Start at the line below containing "Beschreibung (63, 1223)" and stop at the line containing "Only necessary (897, 2360)". Repeat every line of that stretch exactly, and nothing outside it.

— Information given —
-*-*-

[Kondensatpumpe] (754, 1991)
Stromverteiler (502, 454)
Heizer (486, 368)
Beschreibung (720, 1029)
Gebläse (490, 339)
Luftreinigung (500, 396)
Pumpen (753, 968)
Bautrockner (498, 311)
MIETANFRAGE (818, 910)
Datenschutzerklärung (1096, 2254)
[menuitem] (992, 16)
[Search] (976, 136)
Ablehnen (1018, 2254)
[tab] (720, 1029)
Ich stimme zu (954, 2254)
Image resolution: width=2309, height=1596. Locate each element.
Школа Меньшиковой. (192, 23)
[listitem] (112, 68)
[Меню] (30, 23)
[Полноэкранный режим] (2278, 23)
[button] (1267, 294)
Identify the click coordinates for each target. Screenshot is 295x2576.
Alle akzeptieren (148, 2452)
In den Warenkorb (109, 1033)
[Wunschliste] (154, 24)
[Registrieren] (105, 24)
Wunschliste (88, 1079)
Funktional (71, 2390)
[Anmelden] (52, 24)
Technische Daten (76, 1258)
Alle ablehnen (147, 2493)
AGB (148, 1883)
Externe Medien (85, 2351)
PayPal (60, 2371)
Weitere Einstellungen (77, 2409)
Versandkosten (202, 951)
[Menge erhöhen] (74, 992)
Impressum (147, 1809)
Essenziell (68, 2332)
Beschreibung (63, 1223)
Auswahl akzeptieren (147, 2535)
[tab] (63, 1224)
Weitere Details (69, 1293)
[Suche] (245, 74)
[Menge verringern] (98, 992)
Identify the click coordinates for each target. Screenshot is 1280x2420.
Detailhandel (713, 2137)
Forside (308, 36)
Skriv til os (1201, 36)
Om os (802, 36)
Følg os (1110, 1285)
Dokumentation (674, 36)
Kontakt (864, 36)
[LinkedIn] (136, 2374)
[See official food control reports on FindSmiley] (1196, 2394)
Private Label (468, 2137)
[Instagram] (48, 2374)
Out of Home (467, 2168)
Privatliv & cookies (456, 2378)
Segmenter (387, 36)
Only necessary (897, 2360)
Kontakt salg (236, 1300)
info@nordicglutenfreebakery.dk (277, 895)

-*-*-

— Task response —
Beschreibung (63, 1223)
Auswahl akzeptieren (147, 2535)
[tab] (63, 1224)
Weitere Details (69, 1293)
[Suche] (245, 74)
[Menge verringern] (98, 992)
Identify the click coordinates for each target. Screenshot is 1280x2420.
Detailhandel (713, 2137)
Forside (308, 36)
Skriv til os (1201, 36)
Om os (802, 36)
Følg os (1110, 1285)
Dokumentation (674, 36)
Kontakt (864, 36)
[LinkedIn] (136, 2374)
[See official food control reports on FindSmiley] (1196, 2394)
Private Label (468, 2137)
[Instagram] (48, 2374)
Out of Home (467, 2168)
Privatliv & cookies (456, 2378)
Segmenter (387, 36)
Only necessary (897, 2360)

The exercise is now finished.